- REQUIRED TASK -
Render each line of the rows below as a Markdown table with two columns, "No." for the line number and "Line" for its text, skipping blank lines. Leave the pictures out of the table.

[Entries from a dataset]
· · · · ·
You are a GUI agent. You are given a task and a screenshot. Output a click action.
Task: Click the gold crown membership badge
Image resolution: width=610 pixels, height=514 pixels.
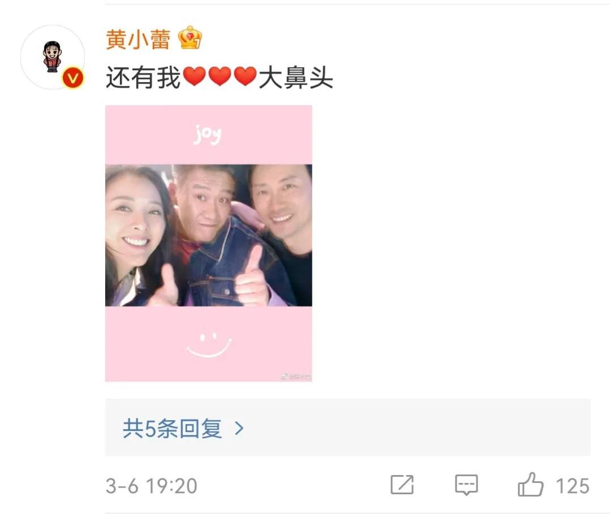[190, 38]
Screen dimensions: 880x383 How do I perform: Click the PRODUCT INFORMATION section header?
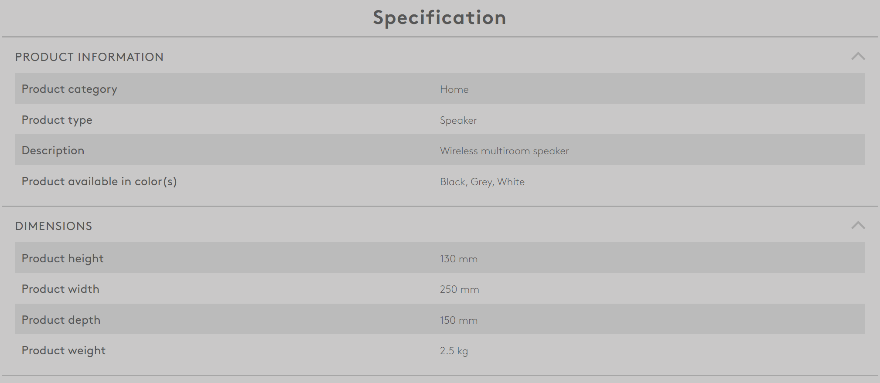[x=89, y=57]
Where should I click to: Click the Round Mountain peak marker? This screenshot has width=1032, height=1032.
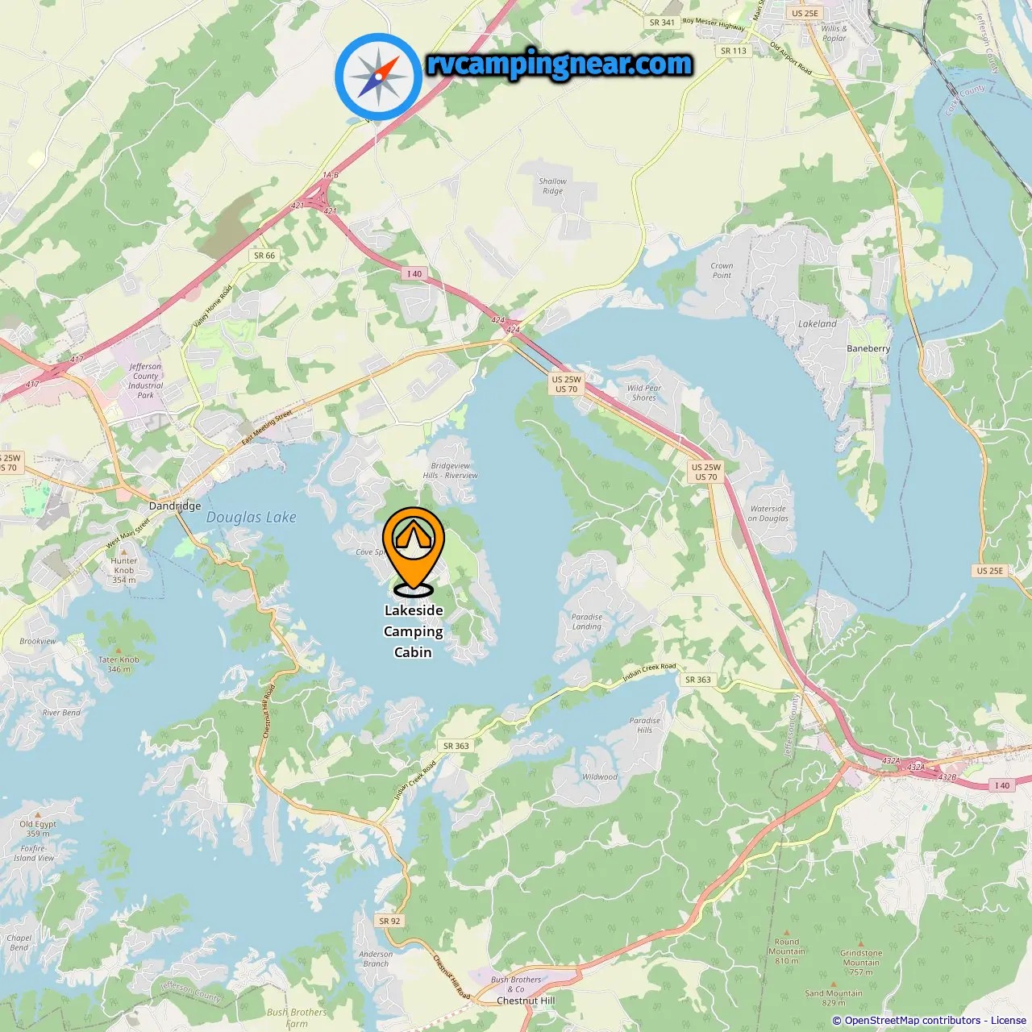point(787,933)
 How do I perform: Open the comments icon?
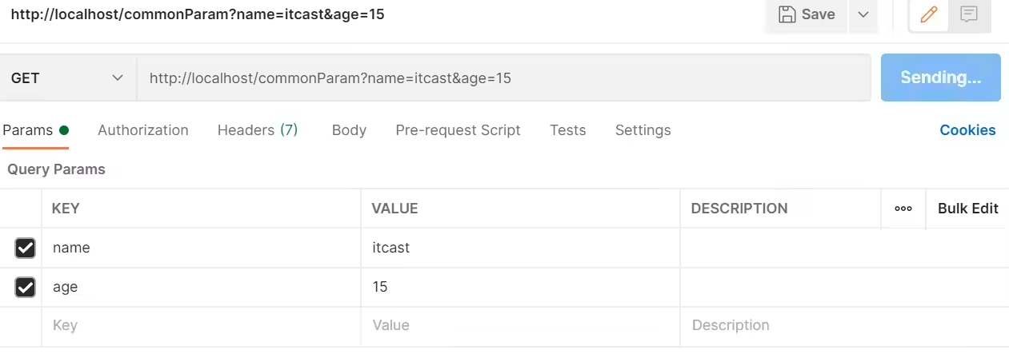pyautogui.click(x=969, y=14)
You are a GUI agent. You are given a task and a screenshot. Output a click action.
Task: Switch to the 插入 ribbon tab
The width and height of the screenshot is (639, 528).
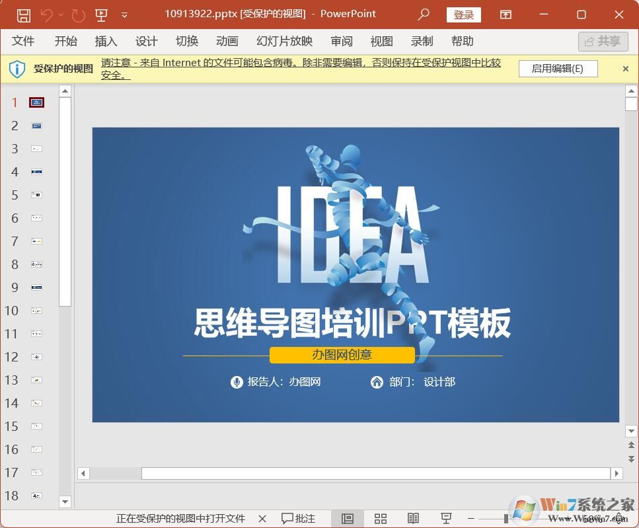click(105, 41)
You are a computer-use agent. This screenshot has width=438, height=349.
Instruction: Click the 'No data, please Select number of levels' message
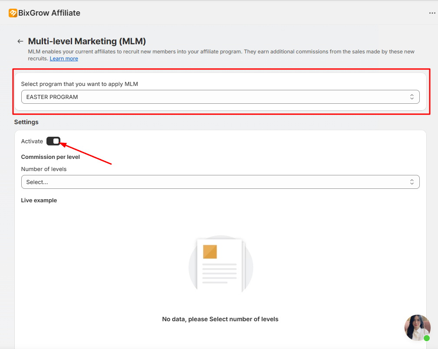click(220, 319)
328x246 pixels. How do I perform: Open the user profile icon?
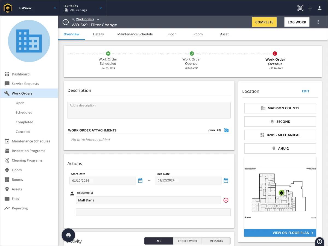click(319, 8)
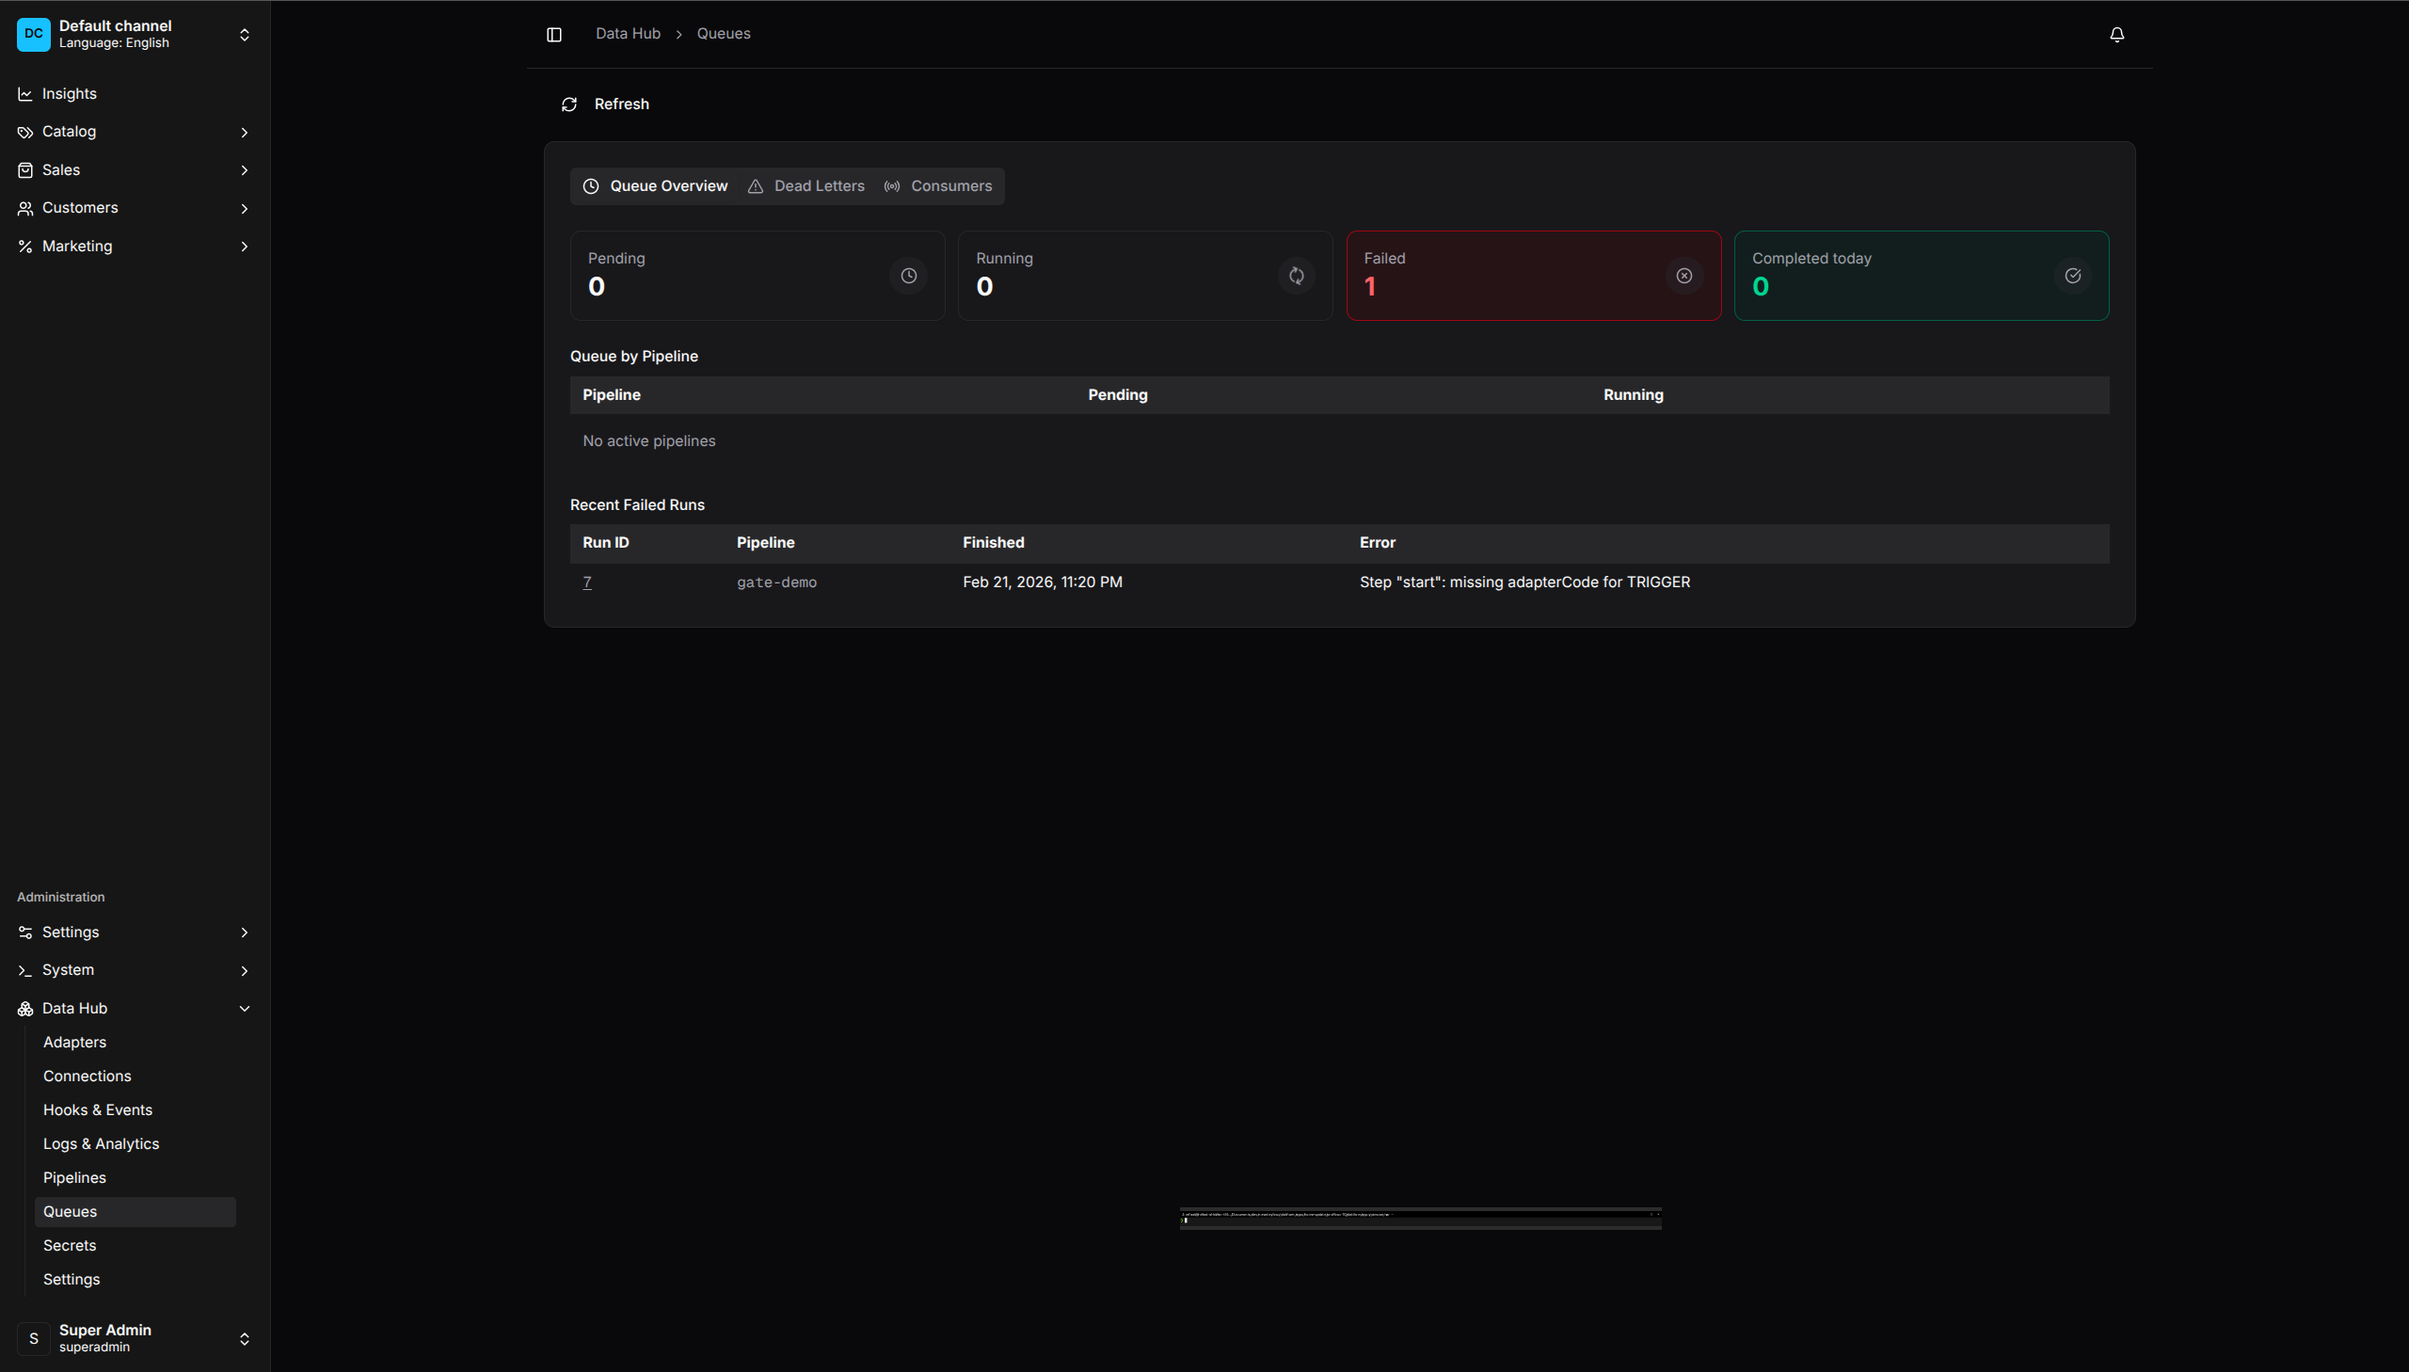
· · · · ·
- RESPONSE FOR THIS EXERCISE -
| No. | Line |
|---|---|
| 1 | You are a GUI agent. You are given a task and a screenshot. Output a click action. |
| 2 | Task: Click the gold crown membership badge |
| 3 | Image resolution: width=610 pixels, height=514 pixels. |
| 4 | [190, 38] |
| 5 | Screen dimensions: 880x383 How do I perform: Click the PRODUCT INFORMATION section header? |
| 6 | [x=89, y=57] |
| 7 | Where should I click to: Click the Round Mountain peak marker? This screenshot has width=1032, height=1032. |
| 8 | point(787,933) |
| 9 |  How do I perform: Open the comments icon? |
| 10 | pyautogui.click(x=969, y=14) |
| 11 | You are a GUI agent. You are given a task and a screenshot. Output a click action. |
| 12 | Task: Switch to the 插入 ribbon tab |
| 13 | The width and height of the screenshot is (639, 528). |
| 14 | click(105, 41) |
| 15 | You are a computer-use agent. This screenshot has width=438, height=349. |
| 16 | Instruction: Click the 'No data, please Select number of levels' message |
| 17 | click(220, 319) |
| 18 | 328x246 pixels. How do I perform: Open the user profile icon? |
| 19 | click(319, 8) |